Summer in Toronto is not always primroses and tulips. There’s a joke that the region has two seasons. Winter and Construction!
While winter goes in a stupor dodging ice, hail and flurries, summer usually means dodging road blocks and building sites under construction. It’s worse for new immigrants like us who are left scratching their chin on which way to go.
But the city of Toronto had a pleasant surprise for us this summer. For the first time, constructions were wrapped up and roads rolled out like red carpets to welcome the 2015 Pan-Am games.
After an initially sleepy nod, ticket sales sky-rocketed! Canada’s phenomenal performance made it a historical June!
Nothing could take away the renewed sense of pride. There was suddenly more to talk about than poutine, politicians and the hottest “back-to-school” day in ten years!

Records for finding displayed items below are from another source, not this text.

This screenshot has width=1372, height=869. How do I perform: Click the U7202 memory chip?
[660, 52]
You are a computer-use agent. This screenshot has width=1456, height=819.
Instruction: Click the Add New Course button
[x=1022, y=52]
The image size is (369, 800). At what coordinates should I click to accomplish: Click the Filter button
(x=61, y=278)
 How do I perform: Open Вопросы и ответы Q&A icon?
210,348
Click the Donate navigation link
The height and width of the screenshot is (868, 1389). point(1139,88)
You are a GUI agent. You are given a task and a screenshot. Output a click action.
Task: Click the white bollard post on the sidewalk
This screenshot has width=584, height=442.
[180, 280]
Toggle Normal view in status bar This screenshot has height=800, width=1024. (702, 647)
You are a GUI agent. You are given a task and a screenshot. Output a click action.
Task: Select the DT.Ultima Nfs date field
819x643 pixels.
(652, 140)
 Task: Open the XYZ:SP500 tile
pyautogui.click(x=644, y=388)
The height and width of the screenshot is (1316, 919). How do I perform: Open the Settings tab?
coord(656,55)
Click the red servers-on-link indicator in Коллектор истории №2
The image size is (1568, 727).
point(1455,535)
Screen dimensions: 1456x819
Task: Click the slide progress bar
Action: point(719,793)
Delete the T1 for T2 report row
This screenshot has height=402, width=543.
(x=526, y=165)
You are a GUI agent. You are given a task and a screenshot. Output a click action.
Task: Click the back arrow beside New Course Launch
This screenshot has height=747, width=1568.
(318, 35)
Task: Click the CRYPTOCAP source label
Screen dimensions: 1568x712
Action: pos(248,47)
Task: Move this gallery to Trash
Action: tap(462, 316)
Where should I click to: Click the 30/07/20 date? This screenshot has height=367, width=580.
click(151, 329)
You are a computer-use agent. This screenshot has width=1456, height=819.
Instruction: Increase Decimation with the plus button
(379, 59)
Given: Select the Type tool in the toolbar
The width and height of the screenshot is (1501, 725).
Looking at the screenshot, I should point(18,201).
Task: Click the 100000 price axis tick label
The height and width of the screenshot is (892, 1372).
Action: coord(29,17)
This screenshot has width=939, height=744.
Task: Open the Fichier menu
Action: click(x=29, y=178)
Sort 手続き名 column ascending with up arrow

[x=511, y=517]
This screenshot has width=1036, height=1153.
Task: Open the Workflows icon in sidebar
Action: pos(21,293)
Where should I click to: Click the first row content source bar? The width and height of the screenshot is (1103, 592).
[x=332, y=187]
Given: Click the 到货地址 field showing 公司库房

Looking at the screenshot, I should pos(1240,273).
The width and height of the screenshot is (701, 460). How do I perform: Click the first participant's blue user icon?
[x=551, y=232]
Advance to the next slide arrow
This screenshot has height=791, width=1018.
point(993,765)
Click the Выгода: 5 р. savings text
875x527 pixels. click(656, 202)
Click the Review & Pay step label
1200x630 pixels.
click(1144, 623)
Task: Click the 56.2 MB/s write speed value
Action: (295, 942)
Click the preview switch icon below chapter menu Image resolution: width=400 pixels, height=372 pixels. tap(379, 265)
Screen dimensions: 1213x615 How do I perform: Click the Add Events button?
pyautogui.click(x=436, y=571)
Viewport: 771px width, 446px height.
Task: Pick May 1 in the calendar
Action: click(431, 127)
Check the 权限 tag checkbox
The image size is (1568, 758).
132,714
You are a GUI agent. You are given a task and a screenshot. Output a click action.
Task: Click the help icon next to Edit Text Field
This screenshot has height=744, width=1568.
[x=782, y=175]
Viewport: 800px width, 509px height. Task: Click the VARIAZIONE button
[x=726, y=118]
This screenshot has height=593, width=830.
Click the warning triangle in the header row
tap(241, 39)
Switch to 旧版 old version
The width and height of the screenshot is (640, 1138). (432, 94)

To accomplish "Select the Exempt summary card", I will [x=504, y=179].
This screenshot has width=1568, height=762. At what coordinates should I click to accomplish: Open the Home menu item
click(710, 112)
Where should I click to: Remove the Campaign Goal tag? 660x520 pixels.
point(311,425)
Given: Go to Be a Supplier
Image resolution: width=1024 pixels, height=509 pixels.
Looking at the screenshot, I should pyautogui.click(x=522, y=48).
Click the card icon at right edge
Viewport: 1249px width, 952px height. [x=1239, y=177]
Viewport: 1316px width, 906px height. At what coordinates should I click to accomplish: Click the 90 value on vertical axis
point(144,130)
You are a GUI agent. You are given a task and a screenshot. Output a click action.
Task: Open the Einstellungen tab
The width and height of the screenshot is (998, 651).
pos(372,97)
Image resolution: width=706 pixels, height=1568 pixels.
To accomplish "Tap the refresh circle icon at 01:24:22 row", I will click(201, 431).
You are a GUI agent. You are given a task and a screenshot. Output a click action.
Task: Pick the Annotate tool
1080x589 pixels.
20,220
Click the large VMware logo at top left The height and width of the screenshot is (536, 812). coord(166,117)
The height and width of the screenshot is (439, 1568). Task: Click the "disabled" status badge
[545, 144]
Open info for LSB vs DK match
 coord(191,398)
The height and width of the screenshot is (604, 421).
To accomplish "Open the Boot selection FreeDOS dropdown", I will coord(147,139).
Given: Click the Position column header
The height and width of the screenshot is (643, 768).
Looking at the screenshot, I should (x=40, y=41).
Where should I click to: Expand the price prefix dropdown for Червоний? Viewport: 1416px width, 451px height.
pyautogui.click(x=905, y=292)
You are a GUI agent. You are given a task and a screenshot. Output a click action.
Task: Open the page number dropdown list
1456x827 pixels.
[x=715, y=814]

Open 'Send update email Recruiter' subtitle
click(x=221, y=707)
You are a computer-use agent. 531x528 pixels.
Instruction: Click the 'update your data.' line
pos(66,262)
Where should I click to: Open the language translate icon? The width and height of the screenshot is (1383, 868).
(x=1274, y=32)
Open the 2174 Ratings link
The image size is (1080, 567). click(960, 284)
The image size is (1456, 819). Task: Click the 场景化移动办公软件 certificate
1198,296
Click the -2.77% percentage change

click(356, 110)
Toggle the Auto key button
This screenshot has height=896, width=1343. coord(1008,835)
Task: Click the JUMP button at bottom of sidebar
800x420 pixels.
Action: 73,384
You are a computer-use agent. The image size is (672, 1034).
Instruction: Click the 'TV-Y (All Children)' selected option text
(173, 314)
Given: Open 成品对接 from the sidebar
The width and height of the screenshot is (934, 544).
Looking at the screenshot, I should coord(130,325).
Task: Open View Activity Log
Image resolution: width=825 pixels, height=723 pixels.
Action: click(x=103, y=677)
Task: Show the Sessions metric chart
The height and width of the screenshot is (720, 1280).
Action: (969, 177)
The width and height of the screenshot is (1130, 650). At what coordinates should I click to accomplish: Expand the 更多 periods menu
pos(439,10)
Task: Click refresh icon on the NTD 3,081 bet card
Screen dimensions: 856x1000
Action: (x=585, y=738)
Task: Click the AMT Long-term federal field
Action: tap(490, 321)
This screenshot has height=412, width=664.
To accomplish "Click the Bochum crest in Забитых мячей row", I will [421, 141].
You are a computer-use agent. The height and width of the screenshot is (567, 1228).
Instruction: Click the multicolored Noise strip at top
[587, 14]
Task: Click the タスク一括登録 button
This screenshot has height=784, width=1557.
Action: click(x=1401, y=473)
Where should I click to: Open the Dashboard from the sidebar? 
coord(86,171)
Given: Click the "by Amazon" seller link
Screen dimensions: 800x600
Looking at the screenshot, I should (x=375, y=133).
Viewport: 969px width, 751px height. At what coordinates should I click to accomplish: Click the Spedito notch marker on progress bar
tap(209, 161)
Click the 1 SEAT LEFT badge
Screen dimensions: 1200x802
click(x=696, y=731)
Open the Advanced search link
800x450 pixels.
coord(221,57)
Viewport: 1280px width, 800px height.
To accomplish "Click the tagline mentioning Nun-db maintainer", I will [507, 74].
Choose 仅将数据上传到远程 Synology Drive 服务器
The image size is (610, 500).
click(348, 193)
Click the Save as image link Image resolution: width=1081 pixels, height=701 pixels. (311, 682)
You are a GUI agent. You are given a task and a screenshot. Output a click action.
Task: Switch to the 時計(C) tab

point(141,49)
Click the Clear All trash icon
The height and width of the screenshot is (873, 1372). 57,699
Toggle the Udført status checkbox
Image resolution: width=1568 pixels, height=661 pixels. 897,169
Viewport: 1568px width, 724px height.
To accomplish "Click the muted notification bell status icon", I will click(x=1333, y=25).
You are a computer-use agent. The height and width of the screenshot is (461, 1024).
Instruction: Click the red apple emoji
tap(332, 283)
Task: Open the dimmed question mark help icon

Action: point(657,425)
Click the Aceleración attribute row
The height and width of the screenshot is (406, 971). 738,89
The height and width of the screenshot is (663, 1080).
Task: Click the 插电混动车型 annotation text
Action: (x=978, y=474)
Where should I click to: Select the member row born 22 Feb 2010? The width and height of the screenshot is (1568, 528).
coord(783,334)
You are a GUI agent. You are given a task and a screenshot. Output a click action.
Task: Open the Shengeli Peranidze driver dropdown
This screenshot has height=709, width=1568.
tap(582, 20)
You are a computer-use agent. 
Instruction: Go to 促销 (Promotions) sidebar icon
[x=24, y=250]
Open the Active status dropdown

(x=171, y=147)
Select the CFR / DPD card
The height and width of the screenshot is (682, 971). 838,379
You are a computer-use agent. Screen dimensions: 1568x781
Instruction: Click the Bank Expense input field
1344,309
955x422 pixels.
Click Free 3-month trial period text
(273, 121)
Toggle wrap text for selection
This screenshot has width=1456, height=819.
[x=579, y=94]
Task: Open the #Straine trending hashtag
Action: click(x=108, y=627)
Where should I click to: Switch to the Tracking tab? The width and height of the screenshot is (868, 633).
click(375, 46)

The city woke up from a long slumber. National news of wilting strawberries in the scorching sun took a back seat. Tax debts were forgotten. Traffic congestion was forgiven. Social media sites were clogged with euphoric noise.
A unanimous wave of national pride commenced with the spectacular opening ceremony. Canada’s first gold medal on the very first day marked it up further. Local winners like Andre De Grasse from Markham gave Torontonians even more reasons to bring out the flag.
After 16 long years, the country had ended its medal drought in the 100 meters world stage. Thereafter, it drizzled, rained and poured medals of all metals every single day.
The final overhaul of over 200 medals in the largest multi-sport event hosted in the country did it. Spectacular fireworks from the CN Tower outshone the northern lights. The city sprung up for a standing ovation, showered in champagne and took to the streets flaunting maple-leaf t-shirts.
It was not just the rush of medals Canadians won that lit the patriotic fire. It was the spirit of Torontonians themselves. The city that thrives on fundraising gave the world a glimpse of their extra-large hearts.
The Pan-Am committee sent out requests for 23,000 volunteers. Over 63,000 applicants raised their hands.
The auditorium in each sport was packed to capacity with the “loudest” crowd ever witnessed by overwhelmed participants! Nothing could dampen the elation. Not even Kanye West’s lame finish to the closing ceremony.
Athletes raved about the hospitality of the Golden Horseshoe region (GTA) where the games took place. The audience was applauded for heartily cheering participants from other countries.
CBC news gushed about extraordinary gestures by ordinary citizens: the cab driver who returned a Cuban track athlete’s lost wallet; the bus driver who rushed a Mexican mom to her daughter’s swimming race.
The city sparkled. Construction projects that dragged on for years came to a glorious halt. The rail link from Toronto Pearson International Airport to Union Station roared to life from June. Streets felt less like the surface of the moon and more like a smooth runway, ready for take-off!
Millions of chests puffed up with pride sparking a new discussion: had Toronto come of age to bid for the 2024 Olympics now?
Over half of Toronto gave the nod. Others are wary. Media sources protest that bidding is a severe dent on resources. It takes $50 to $60 million to qualify for the Olympic bid alone. Could a city on the brink of recession afford it? Would weighed down tax-payers support it? Are we ready for more construction and training costs? Are we ready to trade peace and tranquility for the security measures that the Olympics will demand?
Yes, we have the legacy left behind by the Pan-Am games. Many facilities are already in place. If the dollars are well spent, new job openings and fresh inspiration could well create a new chapter for the Canadian economy. As tourism soars, so would flight tickets, hotel and retail sales! Let’s hope it doesn’t cripple us with the price tag.
Canada revels in the diversity of its people. Perhaps it’s time for the country to unify its people now.